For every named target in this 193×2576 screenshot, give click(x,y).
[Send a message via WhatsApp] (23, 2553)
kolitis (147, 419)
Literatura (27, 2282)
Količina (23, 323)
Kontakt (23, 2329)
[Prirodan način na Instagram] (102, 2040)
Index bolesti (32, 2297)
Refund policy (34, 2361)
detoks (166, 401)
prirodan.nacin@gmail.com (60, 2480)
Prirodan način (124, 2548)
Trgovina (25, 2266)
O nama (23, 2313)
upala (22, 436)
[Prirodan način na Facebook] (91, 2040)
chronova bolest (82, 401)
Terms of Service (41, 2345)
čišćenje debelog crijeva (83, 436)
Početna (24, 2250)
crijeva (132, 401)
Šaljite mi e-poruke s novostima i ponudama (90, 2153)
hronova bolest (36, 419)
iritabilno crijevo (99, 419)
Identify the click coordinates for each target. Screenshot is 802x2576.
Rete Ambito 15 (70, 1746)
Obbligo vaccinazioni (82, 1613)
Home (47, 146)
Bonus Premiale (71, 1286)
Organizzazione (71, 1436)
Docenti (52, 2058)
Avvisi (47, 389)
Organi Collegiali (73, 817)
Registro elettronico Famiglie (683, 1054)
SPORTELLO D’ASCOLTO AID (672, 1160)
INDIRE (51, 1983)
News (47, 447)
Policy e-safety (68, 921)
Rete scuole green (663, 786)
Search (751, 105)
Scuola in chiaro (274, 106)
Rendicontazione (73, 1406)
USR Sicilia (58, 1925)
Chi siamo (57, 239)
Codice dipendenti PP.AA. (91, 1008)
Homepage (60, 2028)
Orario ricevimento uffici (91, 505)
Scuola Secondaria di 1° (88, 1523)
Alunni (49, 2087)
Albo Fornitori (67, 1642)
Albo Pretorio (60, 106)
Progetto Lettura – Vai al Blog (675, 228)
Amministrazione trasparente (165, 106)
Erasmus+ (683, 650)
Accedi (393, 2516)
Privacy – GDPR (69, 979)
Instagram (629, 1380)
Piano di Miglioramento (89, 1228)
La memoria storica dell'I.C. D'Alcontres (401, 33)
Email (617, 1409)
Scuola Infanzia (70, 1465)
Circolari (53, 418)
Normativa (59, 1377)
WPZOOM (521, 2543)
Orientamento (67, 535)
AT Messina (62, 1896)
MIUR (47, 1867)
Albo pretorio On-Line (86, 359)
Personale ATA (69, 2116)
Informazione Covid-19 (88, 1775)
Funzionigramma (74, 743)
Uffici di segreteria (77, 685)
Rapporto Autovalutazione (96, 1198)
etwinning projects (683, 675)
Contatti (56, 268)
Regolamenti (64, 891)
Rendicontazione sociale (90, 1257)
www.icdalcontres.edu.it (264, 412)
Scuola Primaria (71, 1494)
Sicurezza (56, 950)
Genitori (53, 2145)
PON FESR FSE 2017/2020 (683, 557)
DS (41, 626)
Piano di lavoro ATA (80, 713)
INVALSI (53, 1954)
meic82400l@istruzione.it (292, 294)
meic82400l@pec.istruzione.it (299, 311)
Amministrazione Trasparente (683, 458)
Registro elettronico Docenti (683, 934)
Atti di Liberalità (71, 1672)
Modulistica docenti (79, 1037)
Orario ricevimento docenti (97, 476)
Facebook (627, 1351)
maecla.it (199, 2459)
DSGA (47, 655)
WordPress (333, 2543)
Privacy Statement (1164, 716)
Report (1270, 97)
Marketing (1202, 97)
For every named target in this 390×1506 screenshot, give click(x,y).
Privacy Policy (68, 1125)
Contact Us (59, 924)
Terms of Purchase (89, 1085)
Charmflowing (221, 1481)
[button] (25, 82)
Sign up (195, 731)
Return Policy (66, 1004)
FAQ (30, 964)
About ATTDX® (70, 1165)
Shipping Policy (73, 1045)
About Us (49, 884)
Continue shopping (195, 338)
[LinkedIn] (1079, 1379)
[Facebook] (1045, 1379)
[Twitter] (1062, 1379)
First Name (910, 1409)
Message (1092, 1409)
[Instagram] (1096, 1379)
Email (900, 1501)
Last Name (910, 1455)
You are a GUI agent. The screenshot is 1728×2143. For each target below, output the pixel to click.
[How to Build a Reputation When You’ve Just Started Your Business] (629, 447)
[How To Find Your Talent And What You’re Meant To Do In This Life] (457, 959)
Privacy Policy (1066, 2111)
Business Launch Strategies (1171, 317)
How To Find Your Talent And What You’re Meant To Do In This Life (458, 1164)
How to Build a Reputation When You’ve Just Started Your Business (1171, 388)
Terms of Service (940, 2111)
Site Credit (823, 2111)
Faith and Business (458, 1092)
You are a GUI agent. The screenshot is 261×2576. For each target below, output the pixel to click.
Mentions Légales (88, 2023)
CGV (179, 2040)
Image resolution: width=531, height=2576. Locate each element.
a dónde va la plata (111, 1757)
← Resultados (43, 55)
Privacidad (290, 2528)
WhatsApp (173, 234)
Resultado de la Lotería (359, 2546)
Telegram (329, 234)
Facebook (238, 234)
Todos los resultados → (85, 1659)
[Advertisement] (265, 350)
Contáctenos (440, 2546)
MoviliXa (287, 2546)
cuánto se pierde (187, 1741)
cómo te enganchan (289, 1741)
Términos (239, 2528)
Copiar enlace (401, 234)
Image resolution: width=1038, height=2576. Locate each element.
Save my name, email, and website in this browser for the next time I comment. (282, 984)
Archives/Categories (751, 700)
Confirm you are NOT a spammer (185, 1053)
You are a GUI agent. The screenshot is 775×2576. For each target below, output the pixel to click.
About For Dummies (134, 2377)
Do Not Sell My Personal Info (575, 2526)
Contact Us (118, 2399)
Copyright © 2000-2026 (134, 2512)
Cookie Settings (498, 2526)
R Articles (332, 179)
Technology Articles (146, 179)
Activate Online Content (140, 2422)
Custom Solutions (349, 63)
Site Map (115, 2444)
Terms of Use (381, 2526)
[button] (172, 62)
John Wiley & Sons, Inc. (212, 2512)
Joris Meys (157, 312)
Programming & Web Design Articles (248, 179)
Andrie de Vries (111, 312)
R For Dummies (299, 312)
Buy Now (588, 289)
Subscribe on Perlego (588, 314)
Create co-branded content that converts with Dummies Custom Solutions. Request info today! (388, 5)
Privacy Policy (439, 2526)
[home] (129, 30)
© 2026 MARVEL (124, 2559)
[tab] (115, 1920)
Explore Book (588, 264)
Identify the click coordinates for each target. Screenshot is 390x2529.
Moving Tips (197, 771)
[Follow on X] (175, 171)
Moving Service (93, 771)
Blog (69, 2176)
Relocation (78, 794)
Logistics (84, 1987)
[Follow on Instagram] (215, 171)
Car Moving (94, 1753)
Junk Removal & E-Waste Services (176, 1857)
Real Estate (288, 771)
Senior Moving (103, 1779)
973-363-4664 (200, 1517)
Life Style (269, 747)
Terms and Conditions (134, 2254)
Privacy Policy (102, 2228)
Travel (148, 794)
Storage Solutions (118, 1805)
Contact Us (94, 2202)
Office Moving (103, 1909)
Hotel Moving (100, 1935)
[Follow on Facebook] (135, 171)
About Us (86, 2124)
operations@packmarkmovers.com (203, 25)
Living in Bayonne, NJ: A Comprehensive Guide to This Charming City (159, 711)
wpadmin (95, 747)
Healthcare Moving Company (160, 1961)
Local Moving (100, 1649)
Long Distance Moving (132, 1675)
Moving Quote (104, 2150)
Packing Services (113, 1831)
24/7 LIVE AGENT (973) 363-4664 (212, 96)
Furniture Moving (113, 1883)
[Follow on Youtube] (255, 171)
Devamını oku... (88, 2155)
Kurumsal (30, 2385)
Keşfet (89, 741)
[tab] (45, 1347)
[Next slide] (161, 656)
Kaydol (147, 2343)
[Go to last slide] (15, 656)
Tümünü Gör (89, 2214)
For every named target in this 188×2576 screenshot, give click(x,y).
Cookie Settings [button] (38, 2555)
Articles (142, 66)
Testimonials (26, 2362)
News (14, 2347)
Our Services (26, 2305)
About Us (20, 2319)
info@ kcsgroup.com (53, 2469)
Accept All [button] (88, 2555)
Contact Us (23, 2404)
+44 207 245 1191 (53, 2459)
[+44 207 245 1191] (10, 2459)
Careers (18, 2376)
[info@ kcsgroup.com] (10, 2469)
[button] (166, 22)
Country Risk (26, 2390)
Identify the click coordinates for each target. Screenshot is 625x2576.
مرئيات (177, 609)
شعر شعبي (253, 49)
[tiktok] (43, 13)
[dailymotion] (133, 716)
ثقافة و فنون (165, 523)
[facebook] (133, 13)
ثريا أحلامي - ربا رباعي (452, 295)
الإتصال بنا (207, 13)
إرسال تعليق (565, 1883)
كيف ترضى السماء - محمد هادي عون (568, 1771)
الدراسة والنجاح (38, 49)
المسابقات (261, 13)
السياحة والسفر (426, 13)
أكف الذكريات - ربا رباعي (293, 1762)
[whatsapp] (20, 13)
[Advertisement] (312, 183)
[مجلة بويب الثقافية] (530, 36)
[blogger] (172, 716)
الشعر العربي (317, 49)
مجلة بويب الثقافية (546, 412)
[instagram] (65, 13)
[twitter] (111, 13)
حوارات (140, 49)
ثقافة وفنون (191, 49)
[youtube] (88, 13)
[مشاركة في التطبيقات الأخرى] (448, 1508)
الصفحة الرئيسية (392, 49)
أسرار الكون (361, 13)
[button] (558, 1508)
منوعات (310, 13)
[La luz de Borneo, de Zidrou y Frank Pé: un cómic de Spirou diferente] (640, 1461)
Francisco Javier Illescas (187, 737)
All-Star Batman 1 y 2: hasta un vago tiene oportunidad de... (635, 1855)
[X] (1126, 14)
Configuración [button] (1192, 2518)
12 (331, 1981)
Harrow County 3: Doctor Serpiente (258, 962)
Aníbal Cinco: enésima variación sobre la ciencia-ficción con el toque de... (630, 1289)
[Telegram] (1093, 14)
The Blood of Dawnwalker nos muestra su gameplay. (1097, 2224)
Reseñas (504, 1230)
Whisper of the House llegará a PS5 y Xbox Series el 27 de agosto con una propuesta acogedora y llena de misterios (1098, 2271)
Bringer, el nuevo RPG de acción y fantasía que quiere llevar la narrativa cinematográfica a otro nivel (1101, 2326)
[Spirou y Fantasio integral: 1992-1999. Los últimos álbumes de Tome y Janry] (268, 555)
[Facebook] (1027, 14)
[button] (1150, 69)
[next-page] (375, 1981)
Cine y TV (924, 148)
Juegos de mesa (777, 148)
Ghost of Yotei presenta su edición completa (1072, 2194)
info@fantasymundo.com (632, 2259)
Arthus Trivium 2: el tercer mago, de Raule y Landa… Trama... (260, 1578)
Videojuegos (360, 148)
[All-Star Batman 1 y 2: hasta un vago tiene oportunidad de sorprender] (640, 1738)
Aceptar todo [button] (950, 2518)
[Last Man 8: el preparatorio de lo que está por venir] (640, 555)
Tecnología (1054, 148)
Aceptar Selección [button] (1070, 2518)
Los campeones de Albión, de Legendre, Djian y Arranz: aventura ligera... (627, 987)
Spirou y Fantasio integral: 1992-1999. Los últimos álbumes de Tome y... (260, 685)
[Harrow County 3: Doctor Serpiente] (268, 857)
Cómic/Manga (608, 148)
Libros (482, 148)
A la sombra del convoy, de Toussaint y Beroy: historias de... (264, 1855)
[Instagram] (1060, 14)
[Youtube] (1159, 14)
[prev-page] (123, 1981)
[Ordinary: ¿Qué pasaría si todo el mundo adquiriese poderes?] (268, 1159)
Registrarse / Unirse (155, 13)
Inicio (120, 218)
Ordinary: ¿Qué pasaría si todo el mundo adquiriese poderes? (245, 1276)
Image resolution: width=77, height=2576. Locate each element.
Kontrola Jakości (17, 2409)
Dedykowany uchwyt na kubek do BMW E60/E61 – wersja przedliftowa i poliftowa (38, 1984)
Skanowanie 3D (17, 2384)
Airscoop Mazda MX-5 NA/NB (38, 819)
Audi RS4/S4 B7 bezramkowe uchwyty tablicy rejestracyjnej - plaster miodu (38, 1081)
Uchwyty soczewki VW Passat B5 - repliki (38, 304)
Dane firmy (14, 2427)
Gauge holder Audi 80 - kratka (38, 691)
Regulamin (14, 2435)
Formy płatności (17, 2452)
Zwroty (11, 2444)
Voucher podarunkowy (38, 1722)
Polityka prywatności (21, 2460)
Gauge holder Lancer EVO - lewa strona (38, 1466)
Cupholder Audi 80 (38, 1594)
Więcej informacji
^^^^
**Problem to work on:** Looking back over the data above, restate word for word the lines that begin at the line with "Facebook (238, 234)" and end at the line with "Confirm you are NOT a spammer (185, 1053)", inclusive.

**Answer to this task:**
Facebook (238, 234)
Todos los resultados → (85, 1659)
[Advertisement] (265, 350)
Contáctenos (440, 2546)
MoviliXa (287, 2546)
cuánto se pierde (187, 1741)
cómo te enganchan (289, 1741)
Términos (239, 2528)
Copiar enlace (401, 234)
Image resolution: width=1038, height=2576. Locate each element.
Save my name, email, and website in this browser for the next time I comment. (282, 984)
Archives/Categories (751, 700)
Confirm you are NOT a spammer (185, 1053)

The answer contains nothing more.